The drug became a hit, providing a major reason for Amylin’s 2012 purchase for $7 billion by Bristol-Myers Squibb. As for Amylin, the company was disbanded and no longer exists.
Exenatide/Byetta reduces insulin resistance in Type 2 diabetes, allowing for better control of blood glucose. There’s evidence that Parkinson’s disease is also related to problems with insulin signaling.
The new clinical study improves on the previous study because it is placebo-controlled, according to an accompanying commentary in The Lancet. But the study has limitations that prevent it from being considered definitive.
“Whether exenatide acts as a novel symptomatic agent or has neuroprotective effects on the underlying Parkinson’s disease pathology remains unclear, but Athauda and colleagues’ study opens up a new therapeutic avenue in treatment of Parkinson’s disease,” the commentary stated.
Christian Weyer, M.D., a former Amylin executive, said one of the most interesting parts of the study was exenatide’s potential for modifying the course of Parkinson’s disease. Weyer is now president of Chula Vista’s ProSciento, a clinical services provider.
Patients were measured on motor skills after getting 48 weeks of injections, either with exenatide or placebo. The treated group showed an advantage of 4 points on a 132-scale test, which was statistically significant.
Exenatide mimics the action of a hormone, and such drugs often show disease-modifying properties, said Weyer, who was Amylin’s Senior Vice President of Research and Development.
“It’s not conclusive that exenatide has the potential for disease-modification, but I was impressed by the fact that the endpoint of the test was in the off-medication period, so you actually assess whether there’s an effect even after the treatment had been stopped,” Weyer said.

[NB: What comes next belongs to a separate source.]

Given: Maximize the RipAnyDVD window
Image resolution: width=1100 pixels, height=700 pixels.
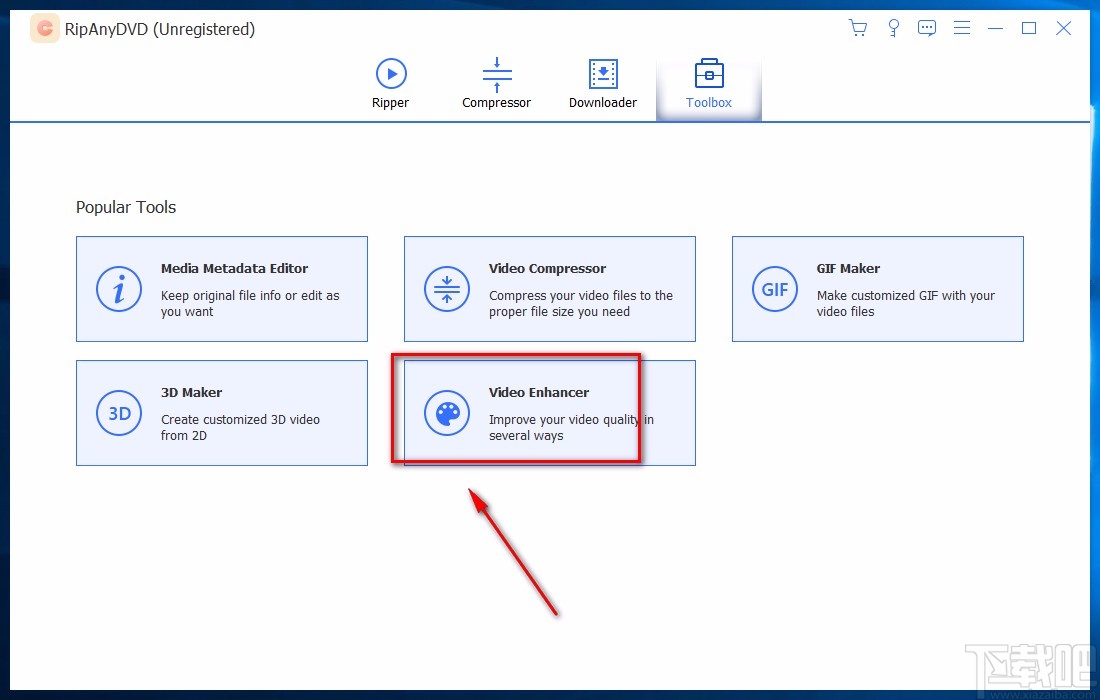Looking at the screenshot, I should tap(1028, 28).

Amylin had performed early preclinical research on exenatide for Parkinsons’ disease, Weyer said. The research was funded by a small grant from the Michael J. Fox Foundation.
In chronic diseases such as Type 2 diabetes and Parkinson’s, finding disease-modifying therapies is the “Holy Grail,” Weyer said.
“These are life-long diseases, and anything you can do to either delay or prevent the onset of the disease, or to slow its progression over a long period of time” has great benefit, Weyer said.
Insulin has many biological roles in the body, so it’s not surprising that an abnormal response to insulin could play a role in Parkinson’s disease as well as diabetes, Weyer said.